Przed tygodniem Czytelnik poinformował nas o sytuacji ze stacji Toruń Głowny. Dyspozytor przekazał maszyniście, że zostanie wykonany „nietypowy manewr”. Polegał on na opóźnieniu pociągu IC Hutnik tak, by pojechał za pociągiem IC Wieniawski. PKP Intercity prowadzi postępowanie wyjaśniające.
"Sytuacja przypominała scenę z komedii"Nasz Czytelnik opis całego zdarzenia
opublikował na Twitterze, powiadamiając oprócz Redakcji oczywiście przewoźnika. Jak relacjonuje, pociąg IC Hutnik relacji Katowice - Gdynia przyjechał do stacji Toruń Główny zgodnie z rozkładem. Zamiast pojechać dalej, został wstrzymany w oczekiwaniu na opóźniony pociąg IC Wieniawski. Pasażerom umożliwiono dzięki temu skomunikowanie, ale kosztem opóźnienia pociągu o 16 minut.

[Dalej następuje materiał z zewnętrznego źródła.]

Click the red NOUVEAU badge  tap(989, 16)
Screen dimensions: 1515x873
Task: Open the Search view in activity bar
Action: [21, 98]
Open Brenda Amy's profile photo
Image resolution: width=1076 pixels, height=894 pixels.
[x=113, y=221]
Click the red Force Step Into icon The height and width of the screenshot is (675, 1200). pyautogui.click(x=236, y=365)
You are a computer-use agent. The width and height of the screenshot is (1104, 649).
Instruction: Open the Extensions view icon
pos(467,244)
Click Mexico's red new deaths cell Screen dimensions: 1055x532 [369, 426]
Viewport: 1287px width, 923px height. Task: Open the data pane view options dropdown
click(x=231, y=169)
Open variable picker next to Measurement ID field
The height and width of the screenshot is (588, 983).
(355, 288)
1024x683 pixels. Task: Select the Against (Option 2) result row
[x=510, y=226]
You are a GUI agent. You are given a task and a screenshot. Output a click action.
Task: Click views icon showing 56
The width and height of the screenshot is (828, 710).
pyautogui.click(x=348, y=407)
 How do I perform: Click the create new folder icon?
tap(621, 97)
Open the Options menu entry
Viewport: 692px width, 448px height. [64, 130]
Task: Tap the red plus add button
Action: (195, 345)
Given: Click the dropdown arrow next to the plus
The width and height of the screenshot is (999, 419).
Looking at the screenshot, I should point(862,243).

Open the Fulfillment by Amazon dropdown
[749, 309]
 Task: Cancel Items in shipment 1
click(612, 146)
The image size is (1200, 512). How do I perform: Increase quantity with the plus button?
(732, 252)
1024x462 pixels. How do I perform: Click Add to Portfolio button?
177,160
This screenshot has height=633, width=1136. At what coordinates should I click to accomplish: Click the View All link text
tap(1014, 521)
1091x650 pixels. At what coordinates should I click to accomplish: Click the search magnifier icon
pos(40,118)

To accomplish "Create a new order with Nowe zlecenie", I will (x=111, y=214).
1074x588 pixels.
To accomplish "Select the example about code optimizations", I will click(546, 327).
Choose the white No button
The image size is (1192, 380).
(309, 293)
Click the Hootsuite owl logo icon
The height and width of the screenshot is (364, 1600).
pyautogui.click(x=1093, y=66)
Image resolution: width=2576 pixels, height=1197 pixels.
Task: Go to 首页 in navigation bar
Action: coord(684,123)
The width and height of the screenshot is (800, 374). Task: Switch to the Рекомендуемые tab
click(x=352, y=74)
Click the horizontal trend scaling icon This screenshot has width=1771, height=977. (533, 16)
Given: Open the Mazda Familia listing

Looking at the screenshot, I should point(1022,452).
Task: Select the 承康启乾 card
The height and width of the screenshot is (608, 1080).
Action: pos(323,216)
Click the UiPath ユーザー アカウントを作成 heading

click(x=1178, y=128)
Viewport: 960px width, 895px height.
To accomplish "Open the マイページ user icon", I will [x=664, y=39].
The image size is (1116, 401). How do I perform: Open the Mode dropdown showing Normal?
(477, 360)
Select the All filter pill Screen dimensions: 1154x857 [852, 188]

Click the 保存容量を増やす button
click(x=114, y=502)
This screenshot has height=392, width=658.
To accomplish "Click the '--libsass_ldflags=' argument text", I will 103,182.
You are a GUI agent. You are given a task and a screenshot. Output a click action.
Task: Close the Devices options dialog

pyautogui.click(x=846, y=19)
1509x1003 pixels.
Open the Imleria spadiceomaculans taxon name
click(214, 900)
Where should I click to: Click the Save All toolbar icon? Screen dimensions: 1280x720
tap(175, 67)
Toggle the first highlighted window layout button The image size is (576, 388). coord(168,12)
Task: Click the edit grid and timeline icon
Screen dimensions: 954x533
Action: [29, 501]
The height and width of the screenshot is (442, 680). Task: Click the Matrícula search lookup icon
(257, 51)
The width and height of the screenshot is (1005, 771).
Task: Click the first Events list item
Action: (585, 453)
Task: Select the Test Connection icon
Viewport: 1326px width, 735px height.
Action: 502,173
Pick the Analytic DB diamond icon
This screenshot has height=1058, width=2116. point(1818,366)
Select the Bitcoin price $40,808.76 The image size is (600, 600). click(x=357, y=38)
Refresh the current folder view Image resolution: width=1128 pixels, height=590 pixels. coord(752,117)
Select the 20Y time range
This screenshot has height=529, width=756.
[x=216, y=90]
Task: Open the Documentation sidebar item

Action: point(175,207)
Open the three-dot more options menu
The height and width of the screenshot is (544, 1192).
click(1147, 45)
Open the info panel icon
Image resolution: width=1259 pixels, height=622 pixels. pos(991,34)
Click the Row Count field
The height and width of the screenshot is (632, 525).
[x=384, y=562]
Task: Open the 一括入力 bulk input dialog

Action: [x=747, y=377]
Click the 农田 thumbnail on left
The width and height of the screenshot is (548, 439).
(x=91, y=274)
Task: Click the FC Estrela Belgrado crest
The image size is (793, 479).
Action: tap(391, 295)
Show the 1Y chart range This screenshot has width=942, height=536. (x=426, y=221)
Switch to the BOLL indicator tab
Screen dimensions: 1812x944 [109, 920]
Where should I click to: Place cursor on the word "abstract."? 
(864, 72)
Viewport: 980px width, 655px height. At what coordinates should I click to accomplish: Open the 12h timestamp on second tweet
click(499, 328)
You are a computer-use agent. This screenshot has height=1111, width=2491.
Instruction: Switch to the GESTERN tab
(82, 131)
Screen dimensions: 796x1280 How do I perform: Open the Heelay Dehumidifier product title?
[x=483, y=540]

- Sytuacja wydawać by się mogła normalna i podyktowana troską o dobro pasażerów (zwłaszcza w kontekście niedawnej sytuacji pasażera, któremu skutecznie utrudniono skomunikowanie we Wrocławiu). Jest to jednak wyłącznie pozór, który sprawił, że całe zdarzenie przypominało raczej scenę z komedii niż rzeczywistość - napisał Czytelnik.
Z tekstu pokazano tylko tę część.